● **Aim of the exercise**:
Find the line containing "You are a GUI", then return it and every line after it through the end of the records, exactly. Leave out pictures.
-----
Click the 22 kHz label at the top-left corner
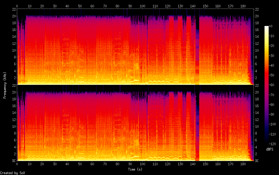This screenshot has height=175, width=279. [14, 9]
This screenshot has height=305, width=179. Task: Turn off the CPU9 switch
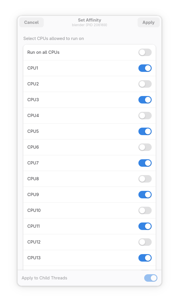(x=145, y=195)
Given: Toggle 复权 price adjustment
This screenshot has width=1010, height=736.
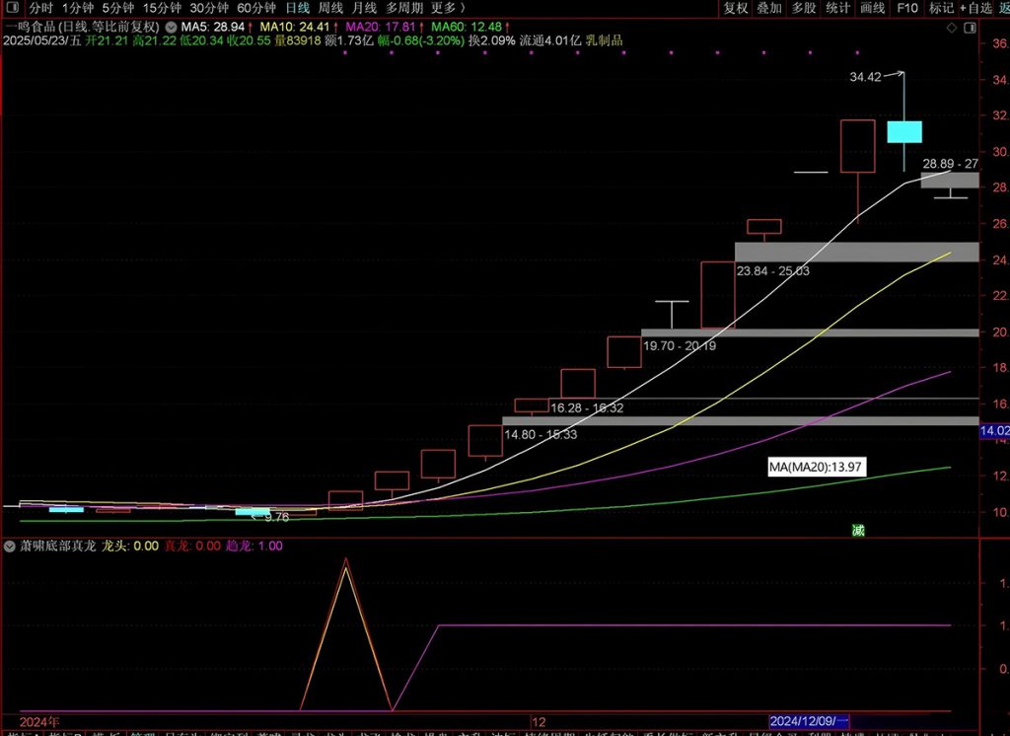Looking at the screenshot, I should 736,8.
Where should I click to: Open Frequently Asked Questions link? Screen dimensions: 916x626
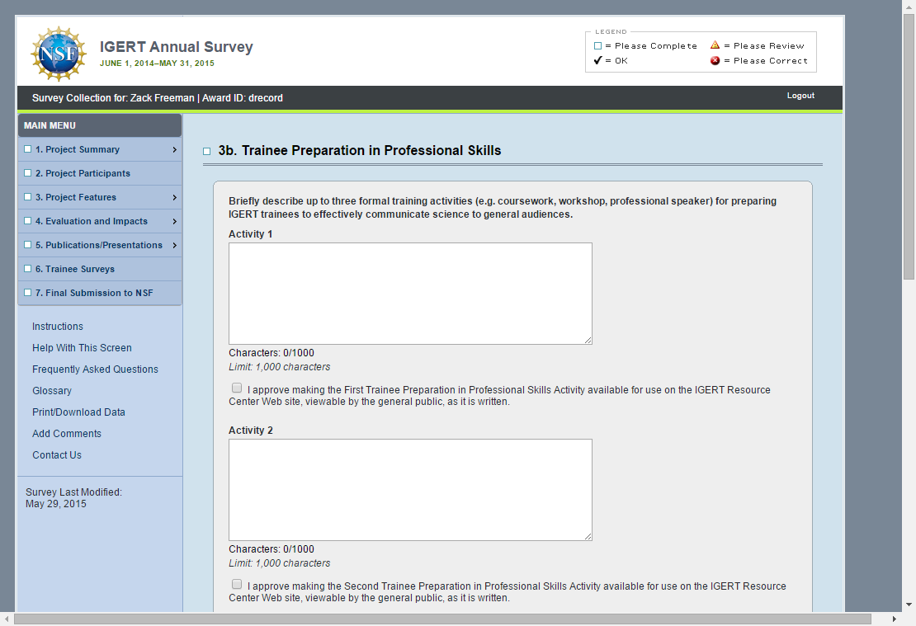coord(95,369)
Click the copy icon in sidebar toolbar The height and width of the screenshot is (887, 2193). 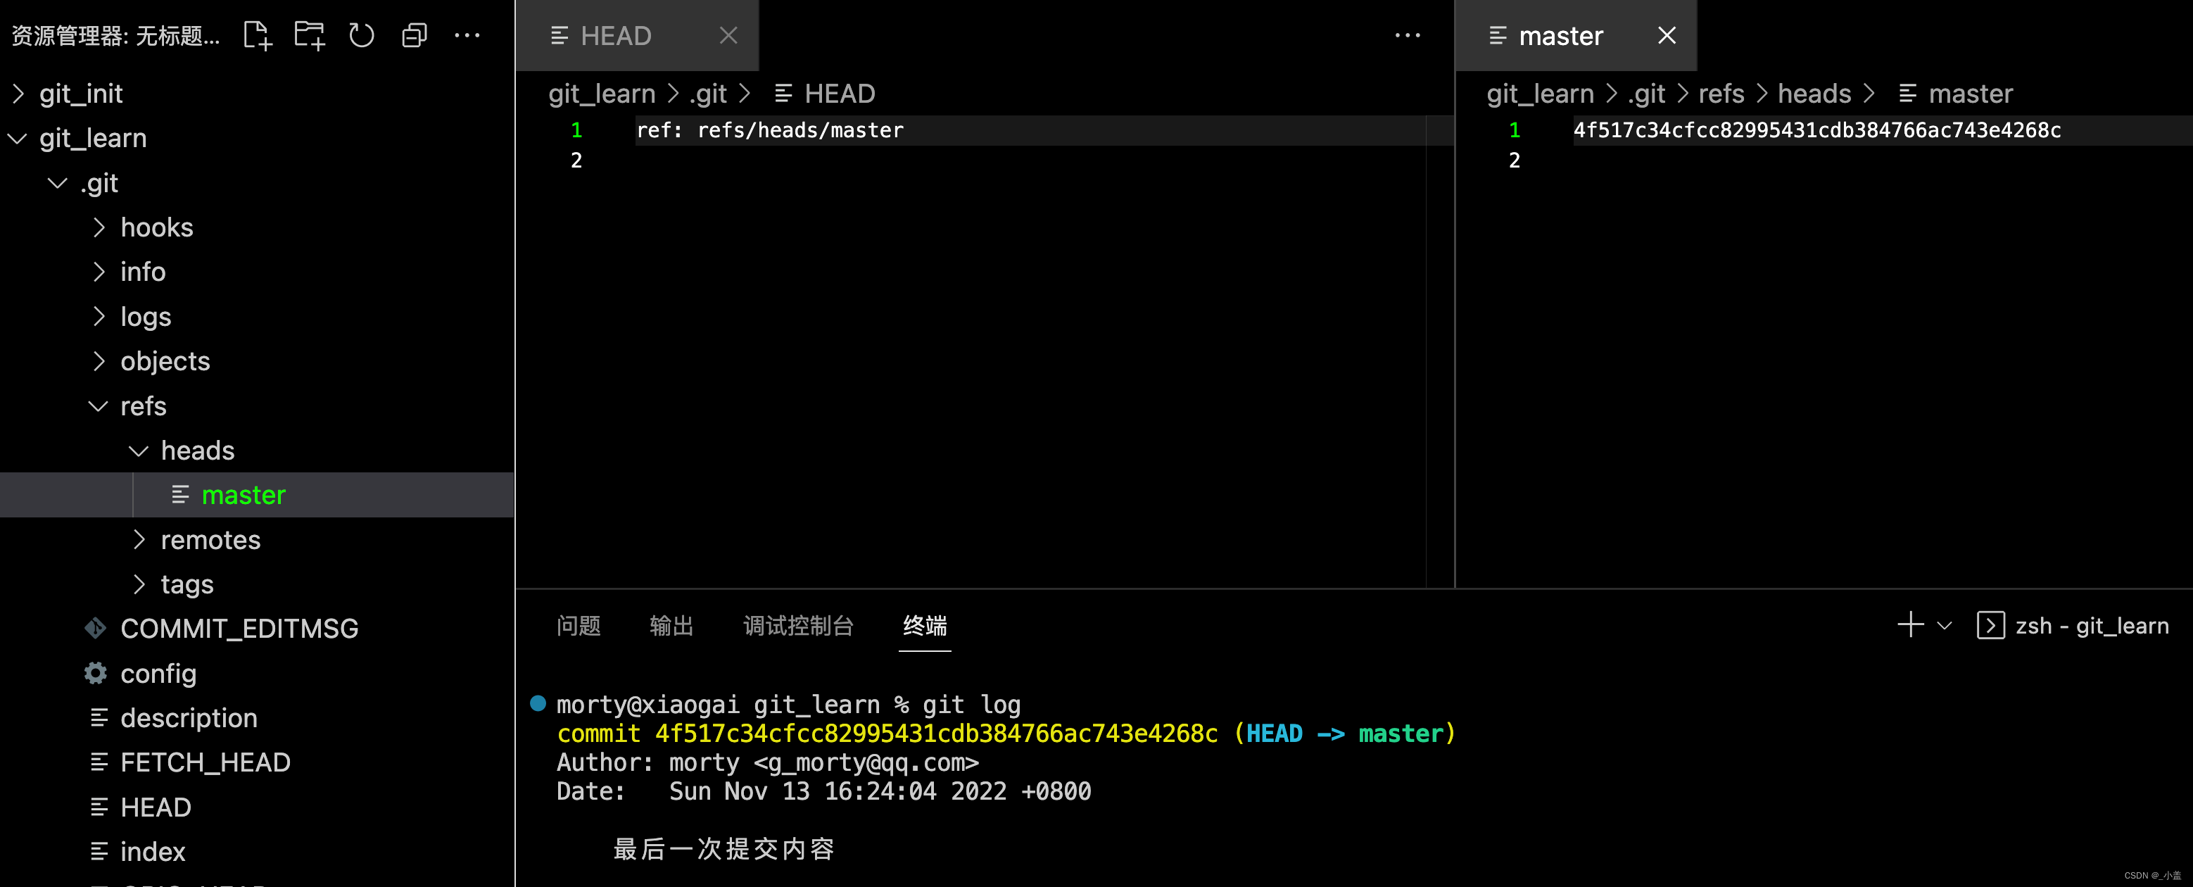415,35
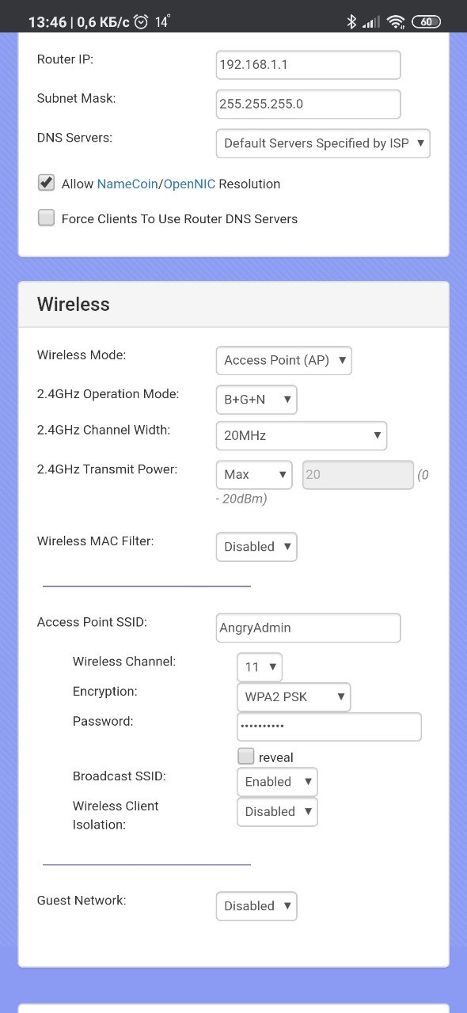Open the Guest Network dropdown

[x=256, y=906]
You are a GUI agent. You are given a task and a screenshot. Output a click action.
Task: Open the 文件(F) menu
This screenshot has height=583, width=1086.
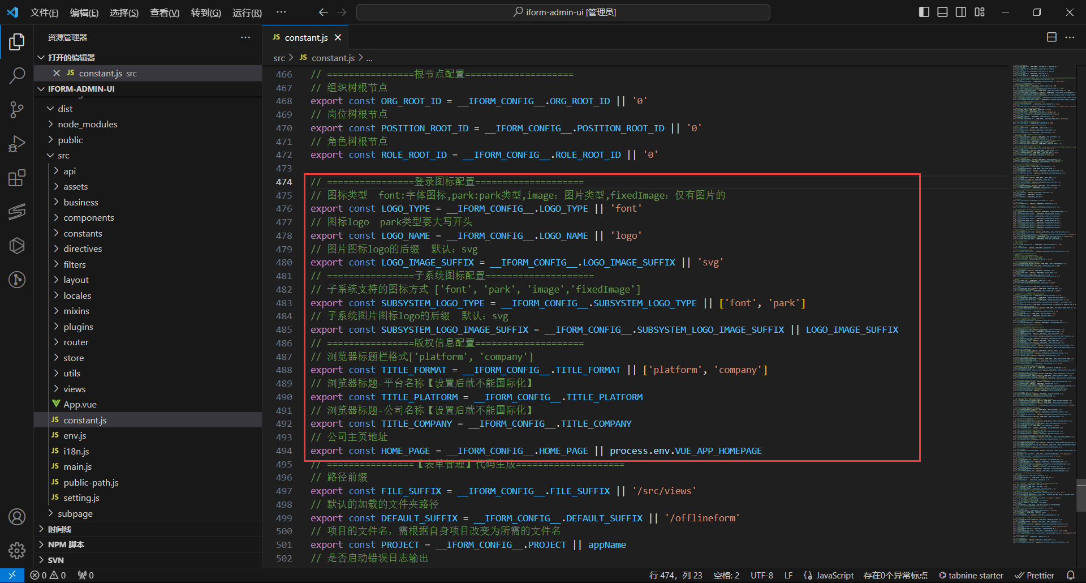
-----
● **Reply**:
You are a GUI agent. You are given a task and a screenshot. Output a click action.
Task: Open the 文件(F) menu
This screenshot has height=583, width=1086.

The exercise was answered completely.